To determine the effect of subconjunctival Bevacizumab in corneal neovascularization

Corneal transplantation is the most commonly performed transplant surgery in the world today. Immunologic rejection is the leading cause of graft failure, with about 25% of graft recipients experiencing at least one episode of rejection. Of these episodes, about 20% are irreversible. The rate of corneal graft rejection in high-risk eyes, such as corneal neovascularization, has been reported to be 50% to 70%. Vascularized corneas have a much higher rate of graft rejection than avascular corneas. Whereas the normal cornea is devoid of blood and lymphatic vessels, both can invade the cornea secondary to a variety of corneal diseases and after surgery. This not only reduces visual acuity, but also renders such a cornea high-risk, if subsequent corneal transplantation is performed.Anti-angiogenesis, the pharmacologic inhibition of new blood vessel growth and formation, is a new treatment strategy under active and vigorous investigation. Multiple growth factors have been shown to contribute to the molecular events involved in the regulation of blood vessel growth Similarly, it is assumed that angiogenic growth factors such as vascular endothelial growth factor (VEGF), considered a major pro-angiogenic factor, could play a role in the pathogenesis of neovascularization. Several approaches can be taken to neutralize VEGF. Bevacizumab (Avastin) is a full-length humanized murine monoclonal antibody against the VEGF molecule.It binds to and inhibits the biologic activity of human VEGF preventing the interaction of this molecule to its receptors on the surface of endothelial cells. The interaction of VEGF with its receptors leads to endothelial cell proliferation and new vessel formation.

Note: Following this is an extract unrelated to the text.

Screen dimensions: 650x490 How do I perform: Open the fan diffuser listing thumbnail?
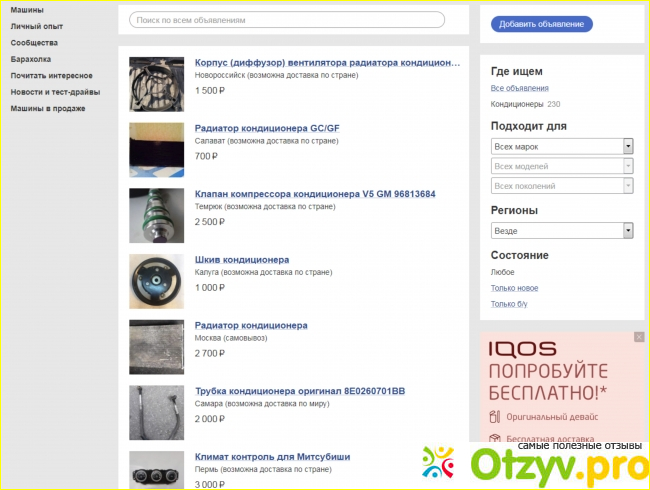point(156,84)
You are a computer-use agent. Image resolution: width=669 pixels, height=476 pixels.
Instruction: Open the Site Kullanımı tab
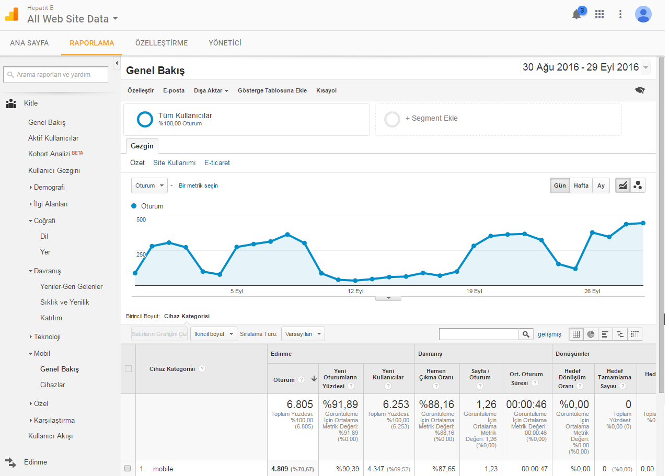175,163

There is evidence that triamcinolone acetonide (TA) inhibits vasogenic edema and inflammation, decreases vascular leakage, reduces the secretion of VEGF by pigment epithelial cells during oxidative stress and, down-regulates the expression of the VEGF gene in vascular smooth muscle cells Furthermore, TA decreases the paracellular permeability of cultured epithelial cells and down-regulates the inflammatory expression of endothelial adhesion molecules.